National Informatics Centre Consolidates 432 Databases, Improving System Response, Data Security, and Availability
 
 

National Informatics Centre Consolidates 432 Databases, Improving System Response, Data Security, and Availability

The Indian Government’s National Informatics Centre (NIC) supplies technology services to government agencies and departments. It steers e-governance implementations at national, state, and district levels, improving government services by implementing online solutions, such as websites and electronic information systems.

NIC has provided extensive technology services to Andhra Pradesh’s Registration and Stamps Department. The department manages land, marriages, and social services and associated documentation across 38 districts. NIC’s computer-aided Administration of Registration Department (CARD) project, which began in 1997, has centralized all of the department’s information, including land and duty rates and stamp vendors’ details onto a three-tier architecture, based on a central application server in the Hyderabad head office. CARD is among the most successful e-governance projects in India.

 
 

 
 

Challenges

A word from National Informatics Centre

  • “Oracle Database provides a highly available, scalable, and secure database platform that centralizes our computer-aided Administration of Registration Department system across 38 districts. We have improved response time, enhanced data security, and reduced costs, enabling the Registration and Stamps Department to provide a better service to its 84 million customers.” – KLN Rao, Deputy Director General, NIC

  • Consolidate and upgrade 432 databases from 38 registration districts across the state of Andhra Pradesh onto Oracle Database to ensure high availability, scalability, and security for information pertaining land rates, marriage documentation, and more
  • Minimize system downtime and performance degradation in subregistrars’ offices to improve query performance, and simplify system management tasks
  • Implement a disaster recovery site to ensure business continuity for vital citizen services
  • Develop a unified look and feel for interfaces and reports generated by the CARD application to accelerate user adoption and proficiency

Solutions

  • Minimized risk of single point of failure across 38 registration districts by upgrading 432 databases onto one Oracle Database
  • Gained flexibility to scale database workload by adding nodes to Oracle Real Application Clusters as data volumes grow, ensuring scanned documents, such as photos and citizen thumbprints, are available for viewing or reference
  • Ensured high availability for CARD application in the event of a server failure at the subregistrar offices, thanks to Oracle Real Applications Clusters’ failover capabilities
  • Enabled faster response to user queries by using Oracle Partitioning to divide large information sets, such as marriage records, into partitioned data
  • Maintained existing user interface and minimized user training by seamlessly migrating 150 legacy forms to Oracle Forms and 100 legacy reports to Oracle Reports within three months—eight months faster than planned—thanks to Oracle WebLogic Suite
  • Guaranteed data security for the 432 databases upgraded across 38 districts by using Oracle Active Data Guard’s backup and recovery features, enabling real-time data protection and availability
  • Increased department’s annual revenue from US$110 million in 1998 to US$811 million in 2013, in part due to growth in the number of registrations facilitated by having a web-based, centralized architecture

Why Oracle

Following a detailed evaluation of database product offerings from multiple vendors, NIC selected Oracle as its preferred supplier for its ability to consolidate multiple databases, improve security and system response, and reduce costs.

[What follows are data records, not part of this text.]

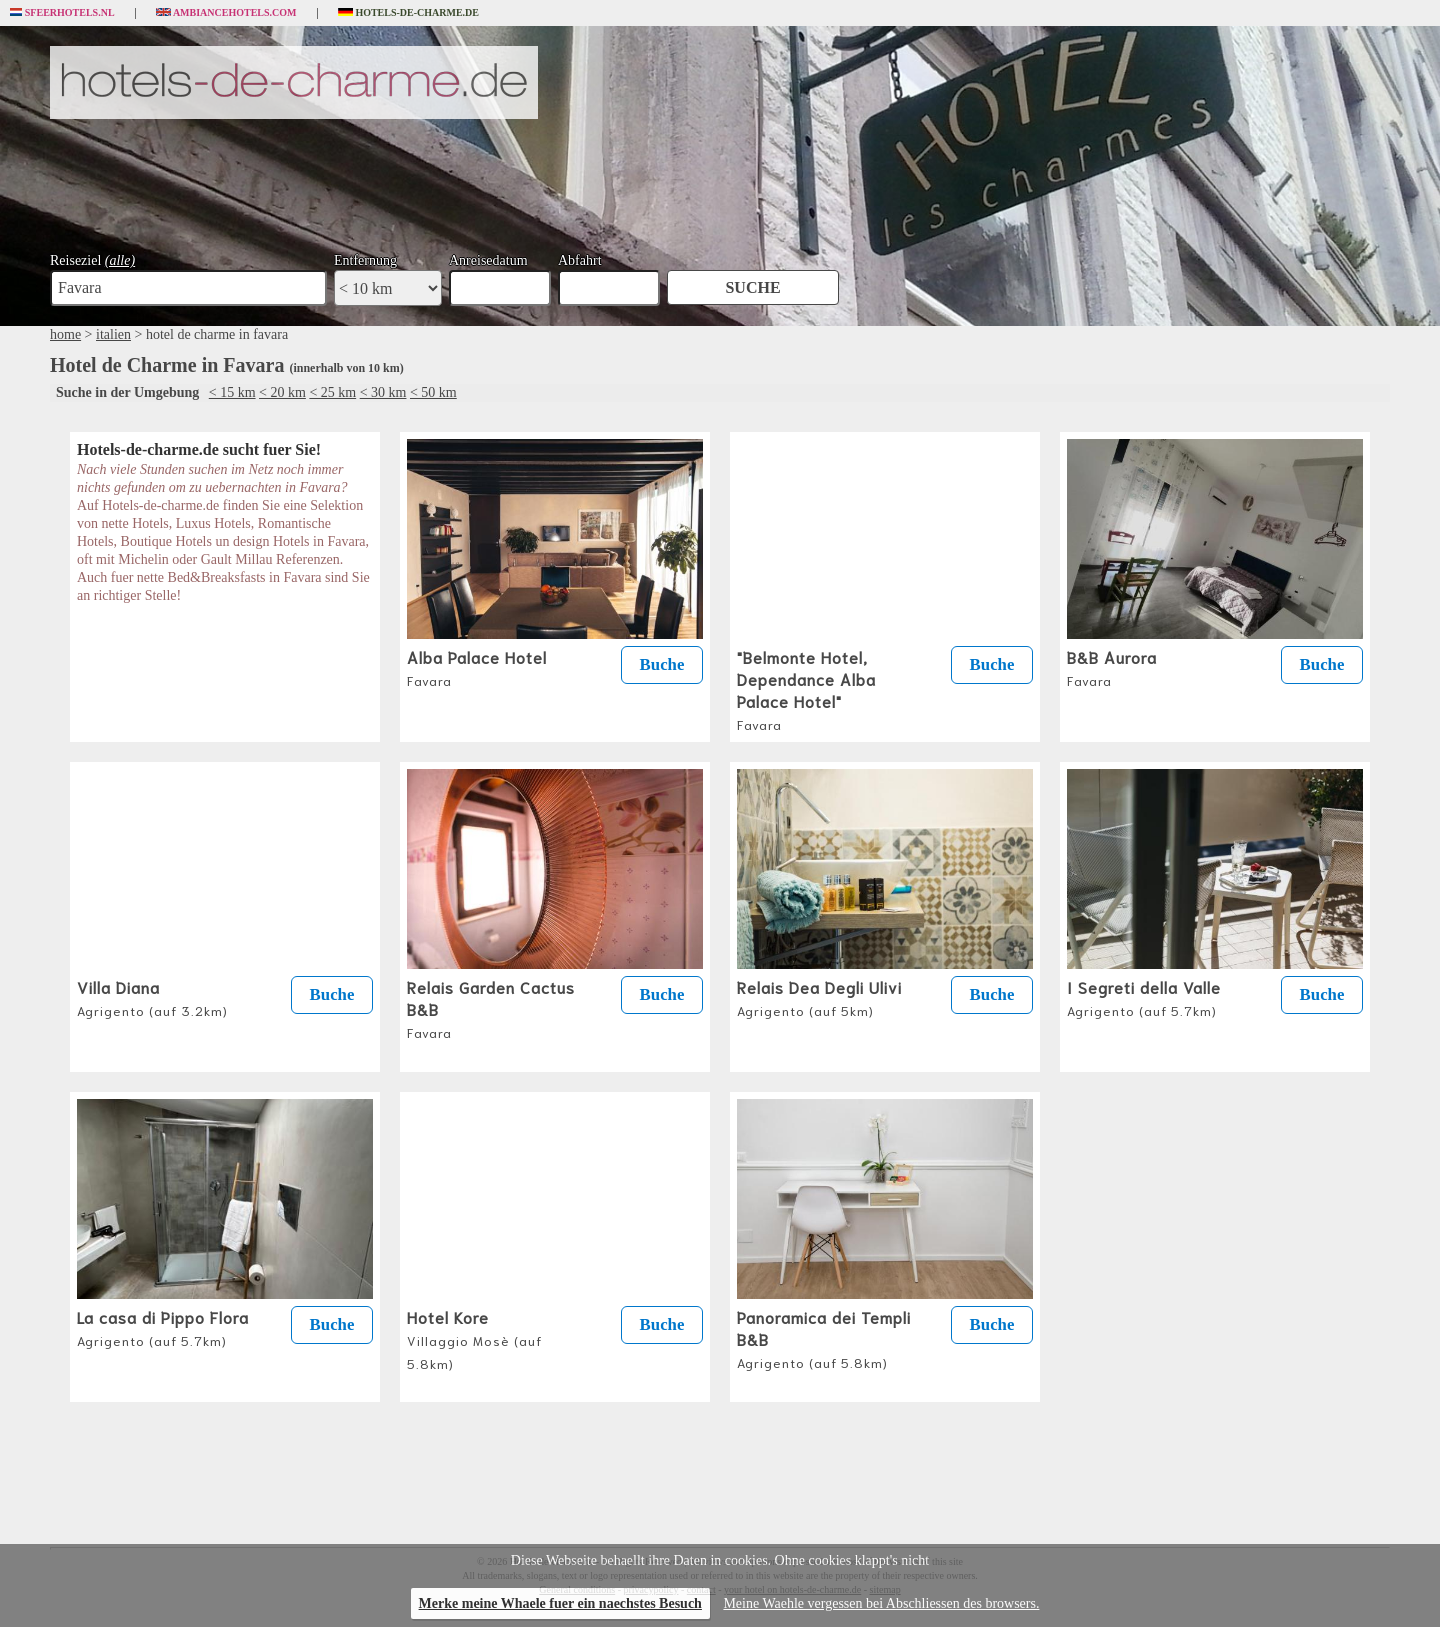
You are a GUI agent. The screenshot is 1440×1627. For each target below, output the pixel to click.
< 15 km (232, 392)
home (65, 334)
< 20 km (282, 392)
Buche (662, 664)
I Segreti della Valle (1144, 997)
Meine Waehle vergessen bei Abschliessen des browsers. (881, 1603)
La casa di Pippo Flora (163, 1327)
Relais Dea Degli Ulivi (819, 997)
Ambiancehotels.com (226, 13)
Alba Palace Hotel (477, 667)
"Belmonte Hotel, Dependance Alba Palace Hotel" (806, 689)
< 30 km (383, 392)
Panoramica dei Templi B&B (824, 1338)
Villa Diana (152, 997)
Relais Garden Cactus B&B (491, 1008)
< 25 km (332, 392)
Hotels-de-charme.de (409, 13)
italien (113, 334)
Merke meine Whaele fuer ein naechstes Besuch (560, 1603)
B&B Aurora (1112, 667)
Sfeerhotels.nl (62, 13)
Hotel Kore (474, 1338)
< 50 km (433, 392)
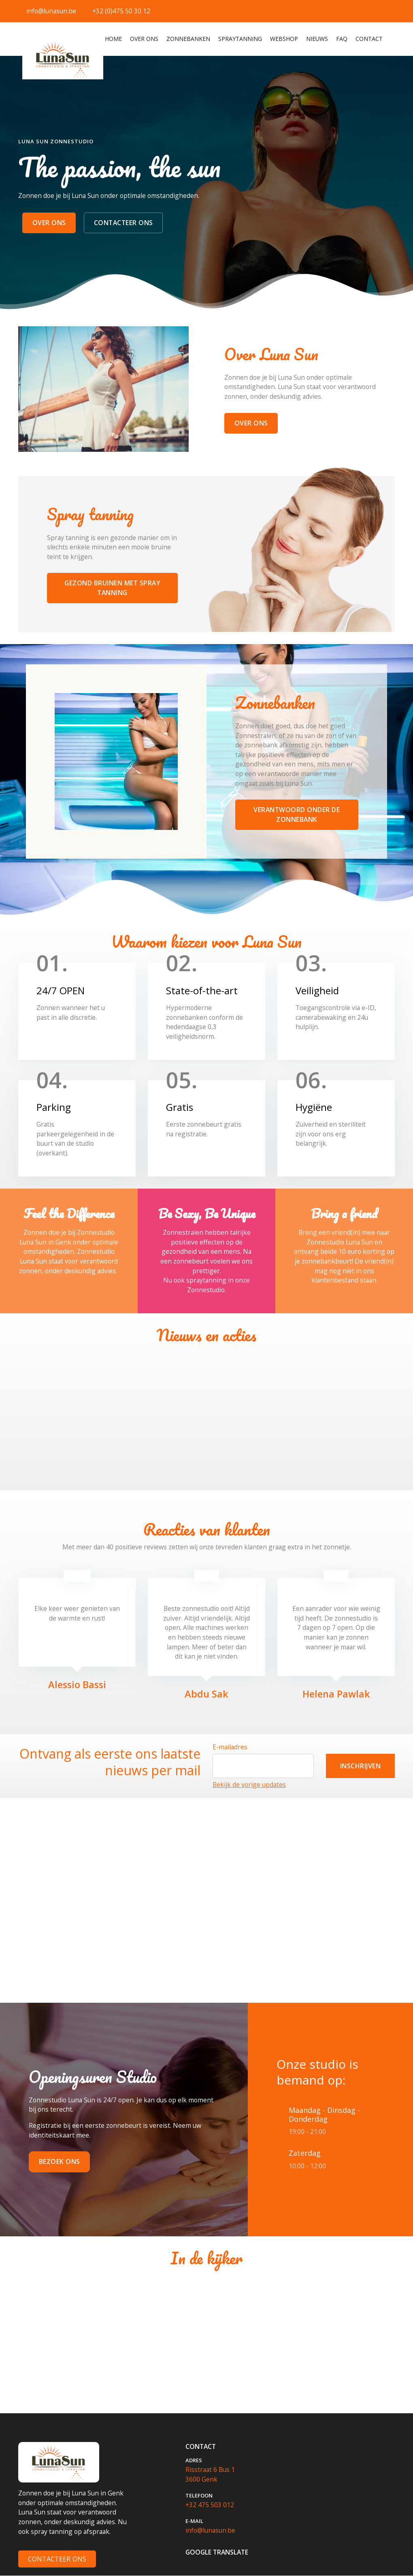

“After looking at other vendors and products, we determined that Oracle provided the only creditable relational database, supported by Oracle Forms and Reports, to manage this complex and comprehensive project and improve the services we provide to over 84 million customers,” said KLN Rao, deputy director general, NIC.

Implementation Process

The CARD project to computerize the department’s services began at two test sites in 1997. Internal change management was one of the key challenges, and it was critical to initiate the project in a decentralized manner. Having achieved initial computerization, the department expanded the project, making the CARD application web-based and extending its reach to additional internal and external stakeholders. The implementation strategy was aimed to address the functional, technical, and change management challenges in line with users’ adoption pace.

The subregistrar offices in the district of Hyderabad went live with the new centralized architecture in August 2012. A phased migration of all 432 databases in subregistrar offices across 38 districts took place between December 2012 and May 2013, and it involved transferring large volumes of legacy data to a central server. The implementation was completed on time and within budget.